[start]

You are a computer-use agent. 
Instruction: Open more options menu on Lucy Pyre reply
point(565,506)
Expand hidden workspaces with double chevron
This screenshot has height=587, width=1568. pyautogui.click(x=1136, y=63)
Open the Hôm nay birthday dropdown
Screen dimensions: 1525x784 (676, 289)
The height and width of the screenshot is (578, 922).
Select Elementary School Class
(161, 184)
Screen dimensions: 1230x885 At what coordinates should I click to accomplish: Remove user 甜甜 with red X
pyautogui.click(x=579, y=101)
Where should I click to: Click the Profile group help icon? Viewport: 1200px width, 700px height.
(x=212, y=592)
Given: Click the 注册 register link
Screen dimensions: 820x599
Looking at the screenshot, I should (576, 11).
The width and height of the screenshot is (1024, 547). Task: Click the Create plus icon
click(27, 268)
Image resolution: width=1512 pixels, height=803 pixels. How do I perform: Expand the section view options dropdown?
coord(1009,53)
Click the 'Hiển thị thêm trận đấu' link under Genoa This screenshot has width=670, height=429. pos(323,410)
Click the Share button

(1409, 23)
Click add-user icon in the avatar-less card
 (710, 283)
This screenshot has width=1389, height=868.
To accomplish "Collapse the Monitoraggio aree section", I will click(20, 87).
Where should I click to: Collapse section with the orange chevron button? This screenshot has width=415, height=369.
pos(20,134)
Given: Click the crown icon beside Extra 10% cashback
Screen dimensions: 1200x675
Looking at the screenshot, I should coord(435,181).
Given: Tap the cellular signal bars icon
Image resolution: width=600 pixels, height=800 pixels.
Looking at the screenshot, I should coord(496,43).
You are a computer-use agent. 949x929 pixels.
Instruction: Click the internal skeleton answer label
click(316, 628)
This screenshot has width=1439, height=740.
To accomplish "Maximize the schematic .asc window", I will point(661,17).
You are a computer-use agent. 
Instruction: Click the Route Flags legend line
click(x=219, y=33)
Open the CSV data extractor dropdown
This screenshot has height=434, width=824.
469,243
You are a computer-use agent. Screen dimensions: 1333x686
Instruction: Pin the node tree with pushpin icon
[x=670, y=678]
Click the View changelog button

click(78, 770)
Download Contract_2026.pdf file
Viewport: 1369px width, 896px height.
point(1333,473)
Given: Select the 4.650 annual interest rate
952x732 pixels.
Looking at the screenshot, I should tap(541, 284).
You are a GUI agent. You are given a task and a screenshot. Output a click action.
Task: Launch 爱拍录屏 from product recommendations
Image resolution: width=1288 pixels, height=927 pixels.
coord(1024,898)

[end]

__Goal__.
Please copy the rows starting with the line that contains "The width and" and going on through the line that contains "Looking at the screenshot, I should coord(435,181).", both of those included, keeping every character unchanged.

__Correct answer__.
The width and height of the screenshot is (1024, 547). Task: Click the Create plus icon
click(27, 268)
Image resolution: width=1512 pixels, height=803 pixels. How do I perform: Expand the section view options dropdown?
coord(1009,53)
Click the 'Hiển thị thêm trận đấu' link under Genoa This screenshot has width=670, height=429. pos(323,410)
Click the Share button

(1409, 23)
Click add-user icon in the avatar-less card
 (710, 283)
This screenshot has width=1389, height=868.
To accomplish "Collapse the Monitoraggio aree section", I will click(20, 87).
Where should I click to: Collapse section with the orange chevron button? This screenshot has width=415, height=369.
pos(20,134)
Given: Click the crown icon beside Extra 10% cashback
Screen dimensions: 1200x675
Looking at the screenshot, I should coord(435,181).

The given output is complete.